DIRECT - Directional Distributional Term-Similarity Resource
This is a resource of directional
distributional term-similarity rules automatically extracted using the inclusion relation
as described in (Kotlerman et.al., JNLE-DLS 2010). It is shown to perform better than other automatically constructed distributional resources in two lexical expansion tasks - Information Extraction (IE) and keyword-based Text Categorization (TC).
Lili Kotlerman, Ido Dagan, Idan Szpektor and Maayan Zhitomirsky-Geffet. Directional Distributional Similarity for Lexical Inference. Special Issue of Natural Language Engineering on Distributional Lexical Semantics (JNLE-DLS). Cambridge University Press, 2010. To appear.
Lili Kotlerman, Ido Dagan, Idan Szpektor and Maayan Zhitomirsky-Geffet. Directional Distributional Similarity for Lexical Expansion. In Proceedings of ACL, 2009. [pdf]
- Contact: Lili Kotlerman, lili.dav @ gmail.com
Description in more detail
- Most of the rules are lexical entailment rules, where the meaning of the rule's left-hand-side implies the meaning of its right-hand-side. For instance: koala-->animal, bread-->food, imprisonment-->arrest, wedding-->marriage. In addition, the resource contains so called context rules, where there is no meaning entailment, but the left-hand-side of the rule is rather an indicative word for contexts in which the right-hand-side tends to occur. For example, court-->lawyer.
- The scores assigned to the rules tend to behave as follows:
- Given a term, its lexical entailments are ranked higher than somewhat more loose context terms.
- The correct direction of a term-relation can be usually defined using the scores, e.g. koala-->animal will be scored higher than animal-->koala. Similar high scores in both directions usually indicate synonyms.
- Corpus: Reuters RCV-1
- Features: To characterize a term we used words related to it via a syntactic dependency relation.

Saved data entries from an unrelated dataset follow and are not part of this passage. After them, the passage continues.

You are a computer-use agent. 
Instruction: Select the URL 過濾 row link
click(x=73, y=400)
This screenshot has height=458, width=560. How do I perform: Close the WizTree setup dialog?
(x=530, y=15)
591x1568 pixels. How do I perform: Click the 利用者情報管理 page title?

Each rule-base is available as a tab-delimited .txt file (zipped): left-hand-side right-hand-side score
are lowercased lemmas
(possibly multi-word) as detected by the Minipar parser.
All numerical digits are replaced with @ symbols.

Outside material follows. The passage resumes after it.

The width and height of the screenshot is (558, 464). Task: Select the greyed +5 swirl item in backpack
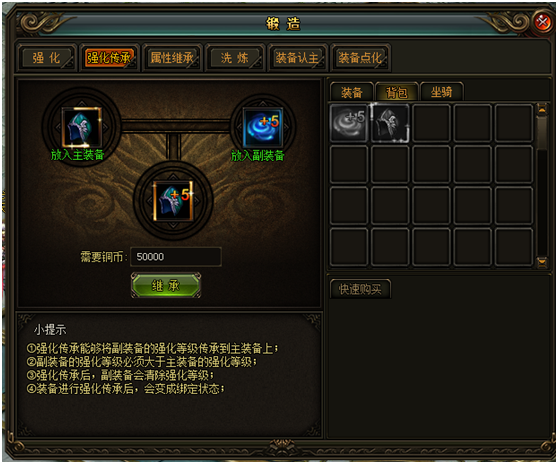(349, 123)
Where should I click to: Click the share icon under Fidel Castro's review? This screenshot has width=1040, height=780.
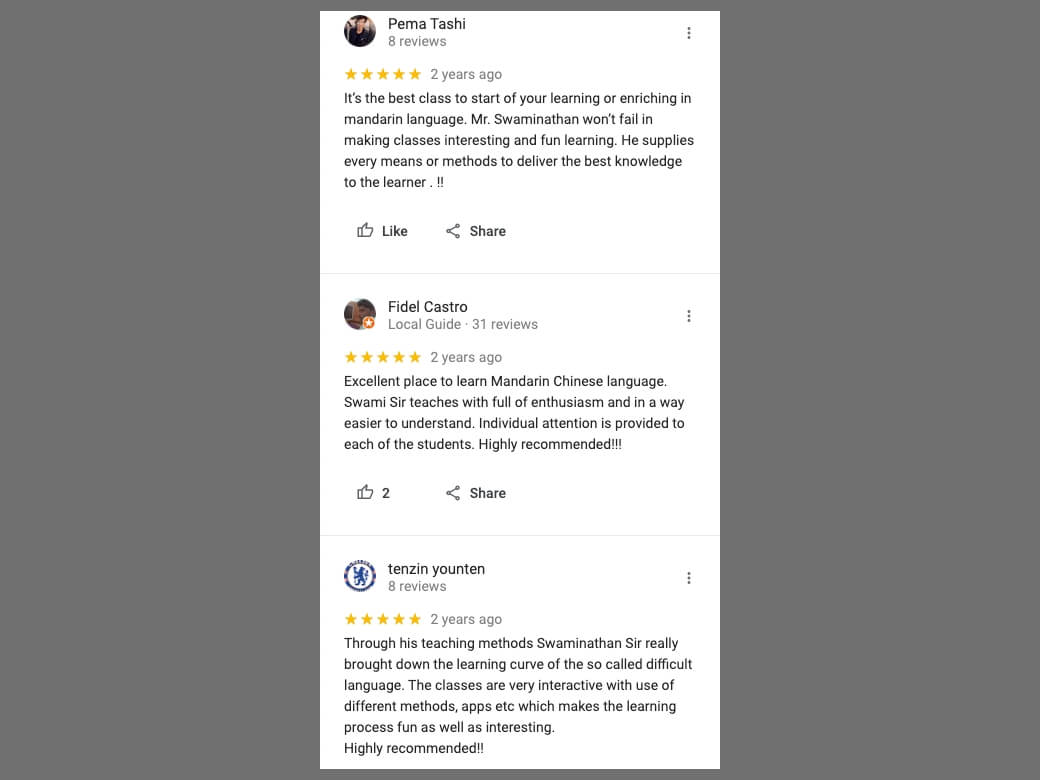click(x=453, y=493)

- Up to 200 rules per a right-hand-side term:
- Nouns: over 1.5 million rules - download (zip - 20 MB)
- Verbs: over 50.000 rules - download (zip - 0.5 MB)
- Up to 1000 rules per a right-hand-side term:
- Nouns: over 6 million rules - download (zip - 105 MB)
- Verbs: over 1 million rules - download (zip - 17 MB)
Using the resource
- Download the .zip file you need and extract the tab-delimited file.txt file
- Create a table myTable in some database
CREATE TABLE myTable ( lhs VARCHAR(512) NOT NULL, rhs VARCHAR(512) NOT NULL, score DECIMAL(64,30) UNSIGNED NOT NULL ) ;
- Load the rules from the file file.txt into the table you created
LOAD DATA INFILE "file.txt" INTO TABLE myTable ;
- Suggested indexes: primary on lhs, rhs and another one on rhs
- Quering the DB
A query that for a given right-hand-side term TERM finds a list of entailing (left-hand-side) terms with a score above THRESHOLD (list ordered by score)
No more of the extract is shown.